Some of the attacks on "mathematicization" refer to probability-based equations as "algorithms." But it is important to keep in mind that not every number is an algorithm. For example, first :-) , numbers can be used to count things, enumerate them, tally them. Second, not every mathematical equation or expression purports to be a description of how things work in the world; i.e., not every mathematical equation or expression is a "model" of some part of the world, or some process. (Is "5 +7 = 12" a "model" of the world or some part of the world? Cf. Immanuel Kant and his Critique of Pure Reason. See also Plato.) Third, not every probability -- e.g. .7 -- "stands for" or "represents" a thing or quantity "in the world"; i.e., not every probability is based on or makes use of statistics; i.e., not every probability is or purports to be "stochastic."
Sometimes (but not always, of course) probabilities are used to represent our thoughts about uncertain propositions; i.e., sometimes probabilities represent "credal states" and probability theory is used in an attempt to make our own thinking about our own (uncertain) credal states logical.

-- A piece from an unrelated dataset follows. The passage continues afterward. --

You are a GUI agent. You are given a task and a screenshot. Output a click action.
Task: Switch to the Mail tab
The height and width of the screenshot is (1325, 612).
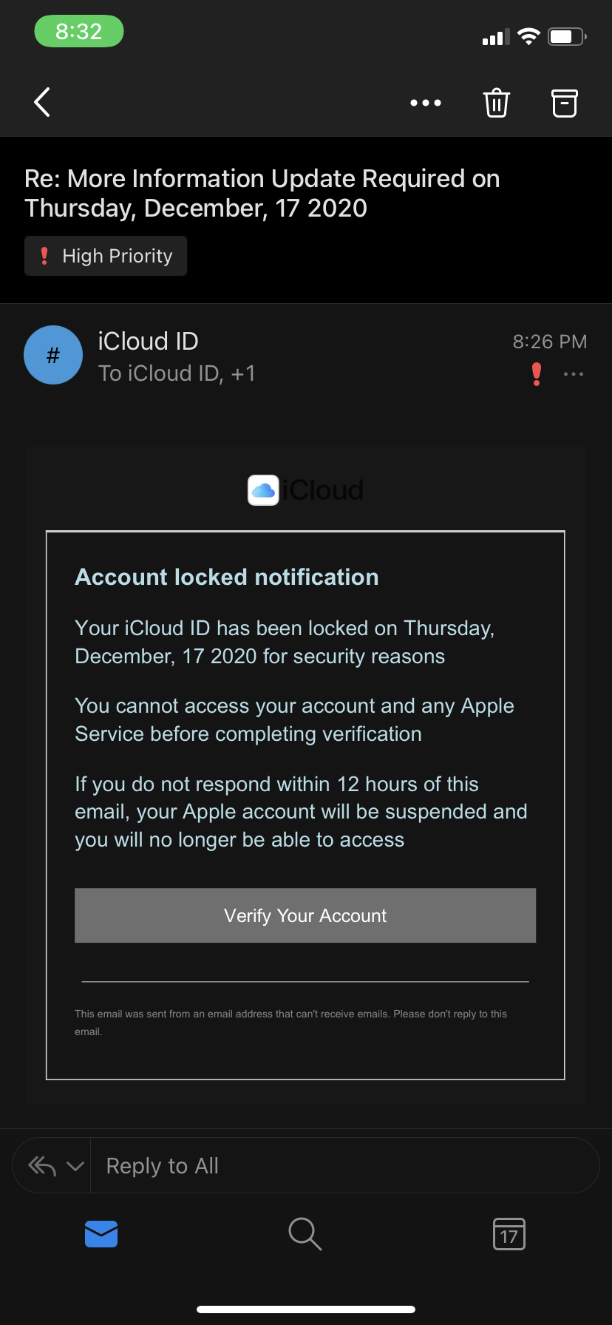pos(101,1234)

Nothing found above shows or suggests that probability theory should be routinely used in trials and none of the above tells us when probability theory should be used in trials. (It should be noted, however, that when litigated issues involve certain kinds of random natural processes -- e.g., radioactive decay -- it is nearly impossible to avoid the use of probability theory.)
I have found -- and some other people have found -- that fiddling with probability expressions can help me avoid basic mistakes about my judgments about the implications of uncertainty -- e.g., about the significance or possible implications of the proposition "80% of all wrongful convictions involve eyewitness identification evidence." Probability theory helps me think through the possible answer to the question, "So what?" (Often only probability theory allows one to understand the many ways in which the implications of statistics can be greatly exaggerated.) It does not follow, of course, that probability theory will help jurors understand uncertain inference. (But probability theory may help a lawyer figure out how to make an argument about uncertain inferences in a way that a jury can understand. [Caveat: Today many juries have members who have much greater mathematical sophistication than almost any trial lawyer does.])
The long-running debate about "trial by mathematics" is in large part much ado about almost nothing.
N.B. Standard probability theory is not the only mathematical system that purports to deal with uncertainty. See, e.g., the theory of fuzzy sets and systems that rely on ordinal rather than cardinal numbers.